Description
Classic homemade digestive biscuits with a wholesome blend of wholemeal flour and oats, lightly sweetened and optionally topped with melted milk chocolate for an extra treat. Perfectly crunchy and golden, these biscuits make a delightful snack or accompaniment to tea.
Ingredients
Scale
Dry Ingredients
- 200g wholemeal flour
- 100g plain flour, plus extra for dusting
- 100g porridge oats
- 80g caster sugar
- ¾ tsp bicarbonate of soda
- ¾ tsp salt
Wet Ingredients
- 300g unsalted butter
- 2 tbsp milk
Optional Topping
- 150g milk chocolate
Instructions
- Prepare the dough: Line two baking trays with baking parchment. Place the wholemeal flour, plain flour, oats, and butter into a food processor and blitz until the mixture resembles fine breadcrumbs. Alternatively, rub the butter into the flour mixture using your hands. Stir in the caster sugar, bicarbonate of soda, and salt. Pour in the milk and bring everything together to form a cohesive dough. Flatten the dough into a disc, wrap it, and chill in the fridge for at least 30 minutes.
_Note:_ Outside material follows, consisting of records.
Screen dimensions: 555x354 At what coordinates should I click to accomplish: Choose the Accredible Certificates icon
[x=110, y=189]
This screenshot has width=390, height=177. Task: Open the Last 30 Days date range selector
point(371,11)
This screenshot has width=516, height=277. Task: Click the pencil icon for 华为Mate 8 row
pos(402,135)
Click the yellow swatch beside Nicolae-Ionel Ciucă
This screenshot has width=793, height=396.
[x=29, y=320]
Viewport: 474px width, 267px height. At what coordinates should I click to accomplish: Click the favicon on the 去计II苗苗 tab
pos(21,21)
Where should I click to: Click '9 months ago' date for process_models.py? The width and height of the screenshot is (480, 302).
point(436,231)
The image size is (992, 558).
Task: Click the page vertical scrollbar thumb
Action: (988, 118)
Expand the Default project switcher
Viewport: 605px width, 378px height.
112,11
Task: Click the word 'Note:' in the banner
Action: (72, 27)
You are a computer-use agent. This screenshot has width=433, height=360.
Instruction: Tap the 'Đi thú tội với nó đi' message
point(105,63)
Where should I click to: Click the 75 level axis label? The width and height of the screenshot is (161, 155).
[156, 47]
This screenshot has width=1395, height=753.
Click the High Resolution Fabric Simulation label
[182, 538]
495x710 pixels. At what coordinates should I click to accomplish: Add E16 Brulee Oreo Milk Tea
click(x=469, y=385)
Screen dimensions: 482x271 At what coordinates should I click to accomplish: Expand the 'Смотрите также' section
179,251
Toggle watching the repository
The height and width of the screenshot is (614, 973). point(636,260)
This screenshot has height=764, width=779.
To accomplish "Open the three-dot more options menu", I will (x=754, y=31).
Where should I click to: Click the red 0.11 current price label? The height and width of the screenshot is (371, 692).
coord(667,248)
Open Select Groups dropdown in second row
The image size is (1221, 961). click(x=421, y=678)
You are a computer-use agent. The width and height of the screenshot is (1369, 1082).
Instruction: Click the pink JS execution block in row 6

- Shape the biscuits: Lightly flour a clean work surface and tip out the chilled biscuit dough. Roll the dough to approximately 0.5cm thickness. Use a 6-7cm biscuit cutter to stamp out rounds. Arrange the biscuits on the prepared baking trays. Chill them for another 30 minutes, or up to 2 hours, to firm up before baking.
- Bake the biscuits: Preheat the oven to 200°C (180°C fan) or gas mark 6. Optionally, make a pattern on the tops of the biscuits using a fork or skewer if not topping with chocolate. Bake the biscuits in the oven for 12-15 minutes until golden around the edges. Remove from the oven and leave to cool completely on the trays.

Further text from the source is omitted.